Personal information
- Full name: Robert Handley
- Born: 8 January 1965 (age 61)
- Original team: Hill End
- Height: 183 cm (6 ft 0 in)
- Weight: 76 kg (168 lb)
- Position: Wingman

Playing career^{1}
- Years: Club / Games (Goals)
- 1985–87: Hawthorn / 23 (18)
- 1989: St Kilda / 04 0(2)
- Total:  / 27 (20)
- ^{1} Playing statistics correct to the end of 1989.

= Robert Handley =

Australian rules footballer

Robert 'Chopper' Handley (born 8 January 1965) is a former Australian rules footballer who played for Hawthorn and St Kilda in the Victorian Football League (VFL) during the late 1980s.
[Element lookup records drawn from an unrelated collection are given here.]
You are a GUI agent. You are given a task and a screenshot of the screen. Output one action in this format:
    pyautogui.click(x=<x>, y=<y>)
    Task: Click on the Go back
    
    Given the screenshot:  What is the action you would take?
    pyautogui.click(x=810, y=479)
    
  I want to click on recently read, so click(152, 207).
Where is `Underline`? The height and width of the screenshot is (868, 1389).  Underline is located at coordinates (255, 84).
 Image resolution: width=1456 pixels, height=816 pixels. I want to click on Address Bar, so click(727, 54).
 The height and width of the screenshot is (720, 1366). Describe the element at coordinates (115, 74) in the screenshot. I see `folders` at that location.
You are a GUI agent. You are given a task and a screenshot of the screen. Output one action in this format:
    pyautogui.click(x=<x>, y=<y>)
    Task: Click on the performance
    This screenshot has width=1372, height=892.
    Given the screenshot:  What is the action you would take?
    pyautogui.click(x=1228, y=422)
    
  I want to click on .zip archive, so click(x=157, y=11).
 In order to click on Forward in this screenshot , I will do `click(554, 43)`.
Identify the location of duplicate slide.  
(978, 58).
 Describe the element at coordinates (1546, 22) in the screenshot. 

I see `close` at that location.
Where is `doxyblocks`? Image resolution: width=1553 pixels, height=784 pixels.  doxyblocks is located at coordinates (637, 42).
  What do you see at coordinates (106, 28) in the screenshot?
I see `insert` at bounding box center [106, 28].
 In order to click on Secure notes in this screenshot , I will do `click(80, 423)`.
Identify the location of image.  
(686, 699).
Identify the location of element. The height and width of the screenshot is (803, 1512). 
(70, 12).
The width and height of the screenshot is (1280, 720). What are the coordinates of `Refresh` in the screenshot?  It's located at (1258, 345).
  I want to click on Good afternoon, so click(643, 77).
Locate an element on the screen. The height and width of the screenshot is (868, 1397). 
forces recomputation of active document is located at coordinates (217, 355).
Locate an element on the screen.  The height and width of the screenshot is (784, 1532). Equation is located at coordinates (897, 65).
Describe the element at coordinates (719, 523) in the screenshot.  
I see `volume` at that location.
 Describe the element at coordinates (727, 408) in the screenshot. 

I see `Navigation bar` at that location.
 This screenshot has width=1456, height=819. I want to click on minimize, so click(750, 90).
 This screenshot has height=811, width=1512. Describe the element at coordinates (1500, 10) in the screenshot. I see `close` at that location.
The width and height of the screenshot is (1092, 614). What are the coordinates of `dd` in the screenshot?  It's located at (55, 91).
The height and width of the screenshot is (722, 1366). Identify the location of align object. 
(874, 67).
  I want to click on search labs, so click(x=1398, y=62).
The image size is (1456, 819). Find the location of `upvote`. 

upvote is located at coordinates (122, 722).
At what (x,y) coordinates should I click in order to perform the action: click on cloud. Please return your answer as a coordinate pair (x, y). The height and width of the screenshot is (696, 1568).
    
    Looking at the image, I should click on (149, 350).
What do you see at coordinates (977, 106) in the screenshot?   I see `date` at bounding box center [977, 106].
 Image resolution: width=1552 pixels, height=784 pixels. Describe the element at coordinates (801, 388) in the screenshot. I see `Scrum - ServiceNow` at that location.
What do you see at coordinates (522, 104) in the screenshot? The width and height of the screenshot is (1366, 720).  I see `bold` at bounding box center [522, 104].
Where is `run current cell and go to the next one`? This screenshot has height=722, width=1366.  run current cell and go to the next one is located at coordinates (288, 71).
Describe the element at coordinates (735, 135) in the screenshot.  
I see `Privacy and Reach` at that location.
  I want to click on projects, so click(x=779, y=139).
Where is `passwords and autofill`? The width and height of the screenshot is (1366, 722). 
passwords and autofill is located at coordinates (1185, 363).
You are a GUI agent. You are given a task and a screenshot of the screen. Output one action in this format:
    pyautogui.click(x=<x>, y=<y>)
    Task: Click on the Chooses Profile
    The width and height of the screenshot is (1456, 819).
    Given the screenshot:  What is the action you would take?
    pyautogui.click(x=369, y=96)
Recruited before drafting was imposed on all clubs, Handley was from Hawthorn's Gippsland zone and his junior club was Hill End. He progressed his was through the under 19's and reserves.
Handley, who could play both as a wingman and on the ball, debuted with Hawthorn in 1985 and finished the year in their losing Grand Final team. He struggled to hold his place in a strong Hawthorn side the following two seasons and left the club to play for Central District Football Club in the South Australian National Football League (SANFL) in 1988. After one year he returned to Melbourne and signed on with St Kilda, with whom he could only manage four senior appearances. He finished his career back in South Australia at Central District, playing 135 games and topping their goal-kicking in 1992 with 40 goals.

He was also a talented soccer player, playing in the youth teams of the Morwell Falcons and, after his VFL career was completed, playing in the Latrobe Valley Soccer League for Morwell Dinamo.